Tekanan-tekanan itu memiliki dampak nyata pada proses negosiasi di COP27. Kalimat yang menyerukan penghapusan bahan bakar fosil dibuang dari draf final, sementara kata-kata baru ditambahkan yang mengusulkan percepatan pembangunan sistem energi yang 'ber-emisi rendah'. Frase itu yang dikhawatirkan banyak lainnya akan digunakan untuk memberi jalan pembangunan produksi gas alam--yang masih tergolong bahan bakar fosil--lebih jauh.

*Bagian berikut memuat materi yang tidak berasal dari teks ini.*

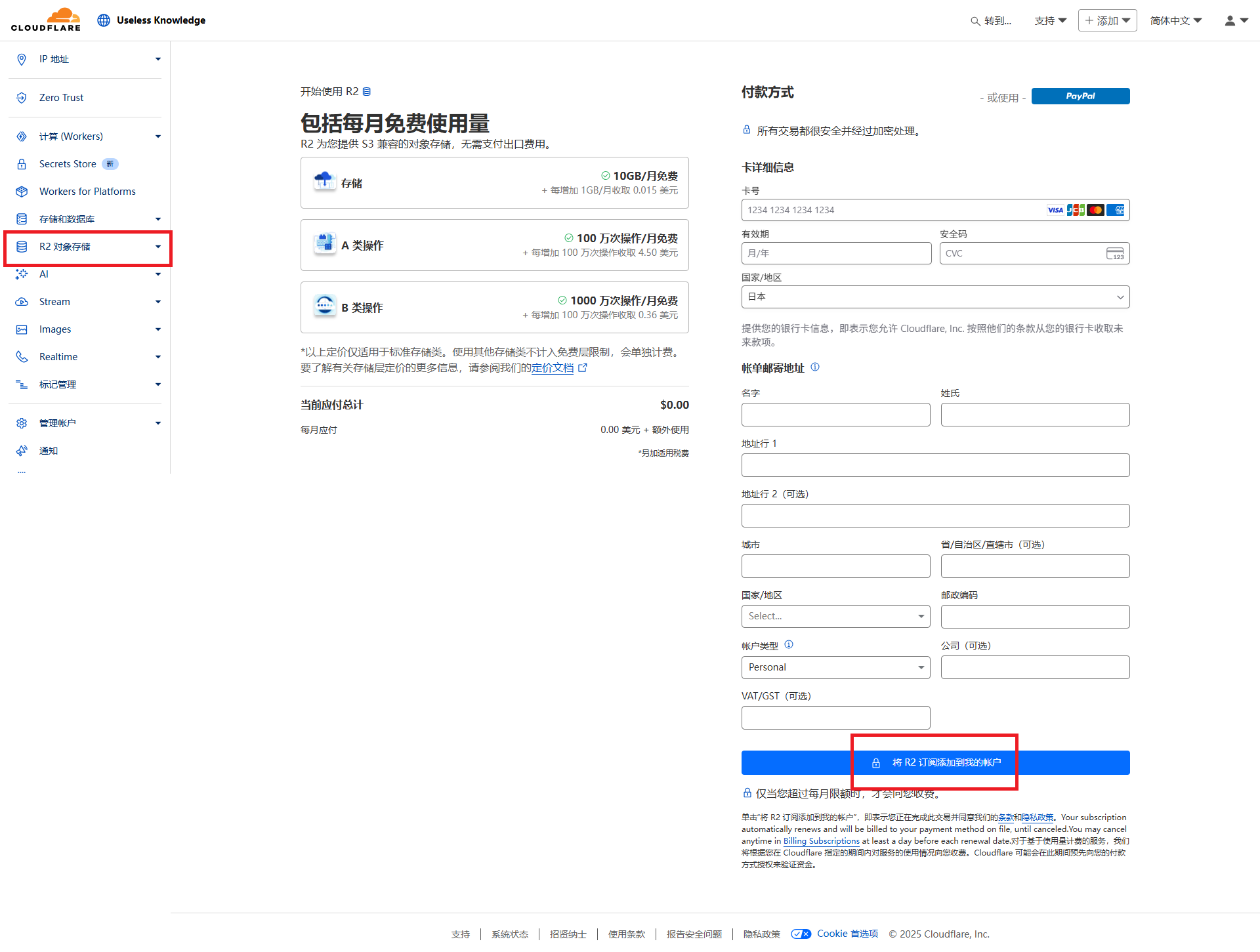Click the Secrets Store lock icon

pyautogui.click(x=22, y=164)
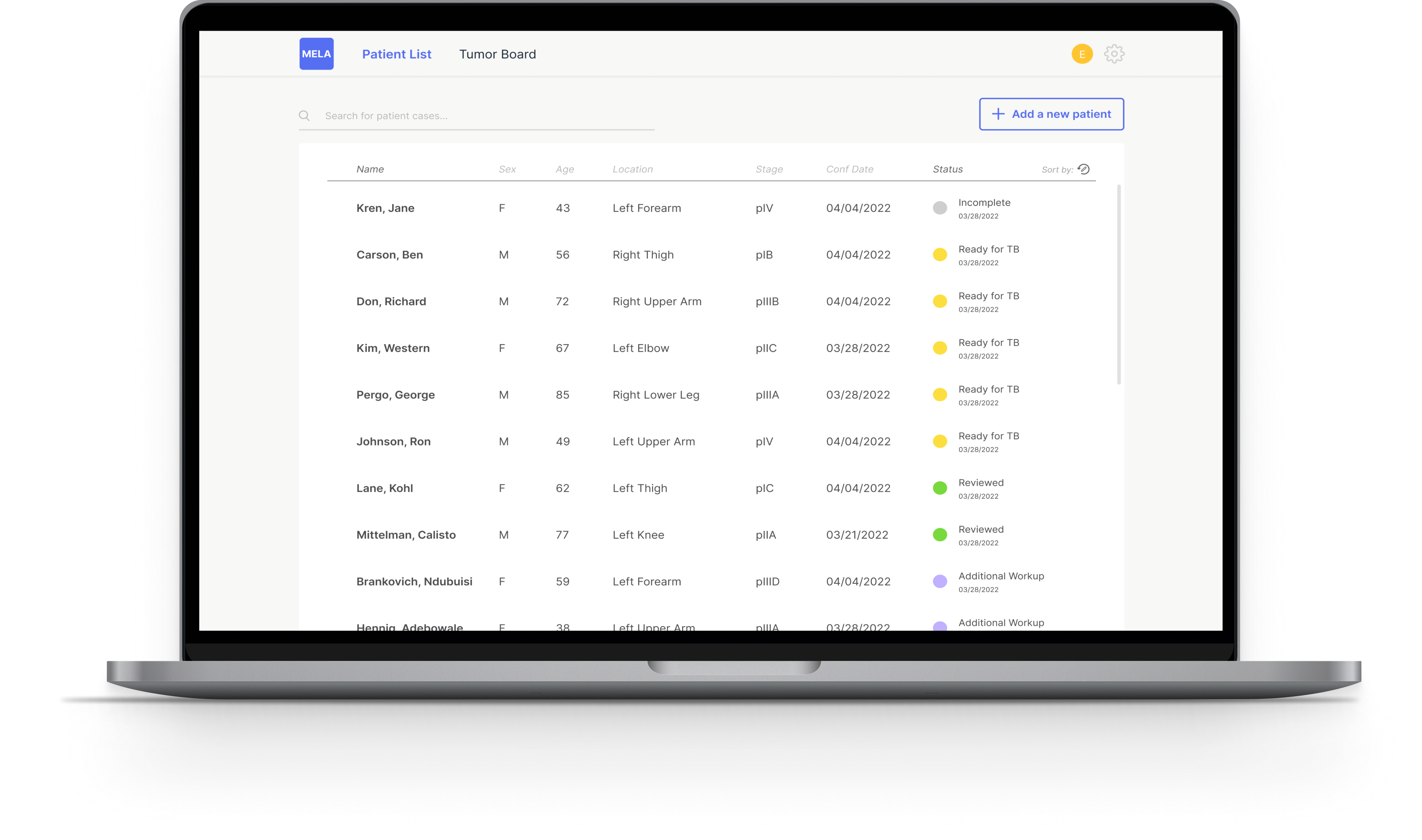Viewport: 1422px width, 840px height.
Task: Click yellow status dot for Carson, Ben
Action: [x=939, y=255]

Itu sebabnya Mohamed Salem Nashwan, yang mempelajari rekayasa konstruksi sains, teknologi dan transportasi maritim di Kairo, Mesir, ragu akan ada banyak kemajuan komitmen untuk penghapusan bahan bakar fosil di COP28 Dubai tahun depan. “Tuan rumah juga sangat terhubung dengan industri-industri bahan bakar fosil," katanya.
Fokus Baru, Pangan
Kesepakatan di COP27 juga menyatakan bahwa “mengawal keamanan pangan dan mengakhiri kelaparan" adalah prioritas yang fundamental. Komunitas-komunitas dianggap bisa melindungi diri dari dampak perubahan iklim dengan lebih baik jika sistem pengairan terlindungi dan terawat.
Sebagai pembanding, pakta dari COP26 Glasgow tahun lalu sama sekali tak menyebut pertanian, pangan atau air. "Ada progres nyata dalam hal kata-kata," kata Joachim von Braun, apakar ekonomi pertanian di Bonn University, Jerman.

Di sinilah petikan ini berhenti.